The upbeat track leaves melancholy by the wayside and thrives on the determination to carry on, even if you don’t know where that energy is coming from. It’s a stunning release, sobering and uplifting in equal measure.
One of These Days officially released on May 20th; you can check it out on SoundCloud.
Taken from their fifth album ‘What Matters’, Marshall Artz’ new single ‘Coming Home’ is a mildly folky, Louisiana-tinged acoustic-led duet, fast-paced and upbeat with some bluegrass vibes in places around the banjo-roll lead breaks and slide guitar pieces, all wrapped around the uber-tight fingerstyle rhythm work of Kevin Artz.
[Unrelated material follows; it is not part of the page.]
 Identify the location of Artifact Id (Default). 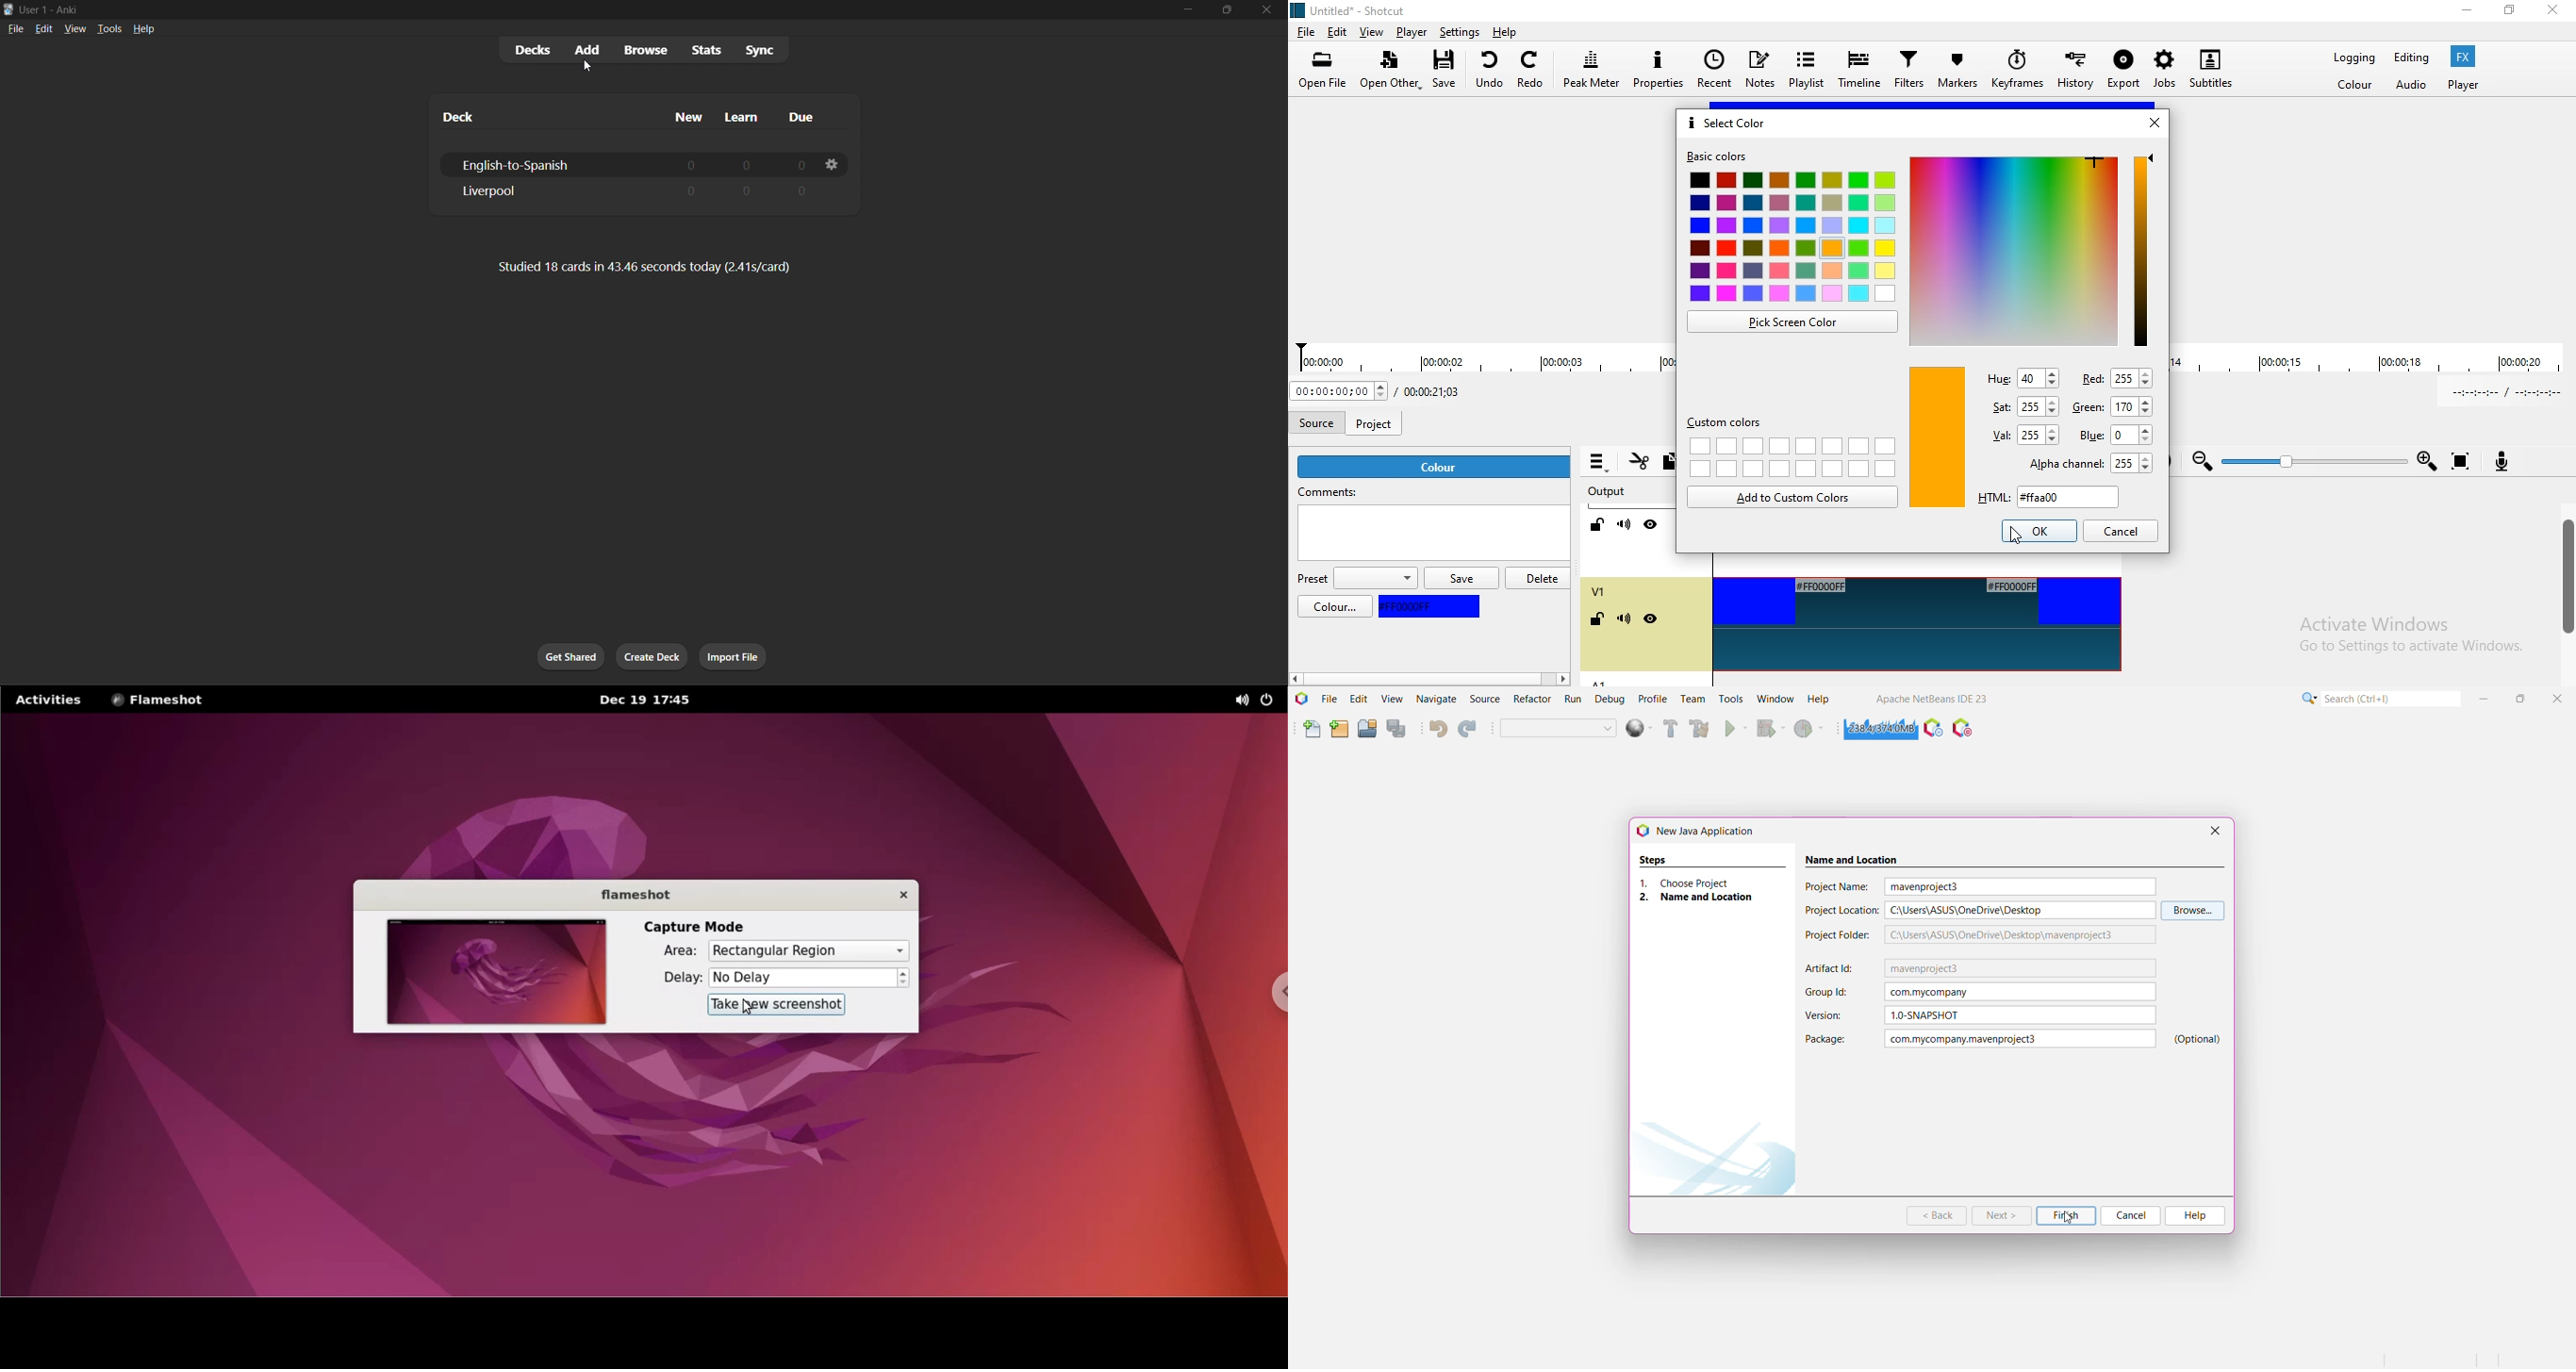
(2021, 969).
There’s a folk-rock, Americana feel to the track, reminiscent of 70’s trio America, Bread, or Harry Chapin, with maybe an element of the Doobie Brothers thrown in in the way both players interact organically around the track to create something that sounds fuller than ‘just’ two guitars and vocals.
It’s an excellent track, pacey and tight; lyrically, the title’s pretty much on the money – a long time away, nothing but ‘FaceTime on my iPhone’ to connect with, and ‘today is the day that I’m coming home’. Gentle, fun, and uplifting, ‘Coming Home’ is a great introduction to Marshall Artz new album.
With chord progressions that flow as easily as Courtney Barnett’s and the Beatles’, from the first note, you’re suckered right into Lindsay Brazell’s latest bluesy folk-pop single, ‘Midnight Gospel’.
The choruses practically act as transcendental experiences as you get caught up within Brazell’s chorally arcane vocals that give you the same vibe as Stevie Nicks as they work with the popping melodies that remain contemporary until the solo where the roots of bluegrass pull through.
With her sound exuding as much distinction as Amigo the Devil and the 2020 supergroup Bonny Light Horseman, combined with the impression that she lights up every room she walks in, it comes as no surprise that the singer-songwriter has been dubbed one to watch by The Nashville Songwriters Association International. We wholeheartedly agree.
Midnight Gospel is now available to stream via Spotify.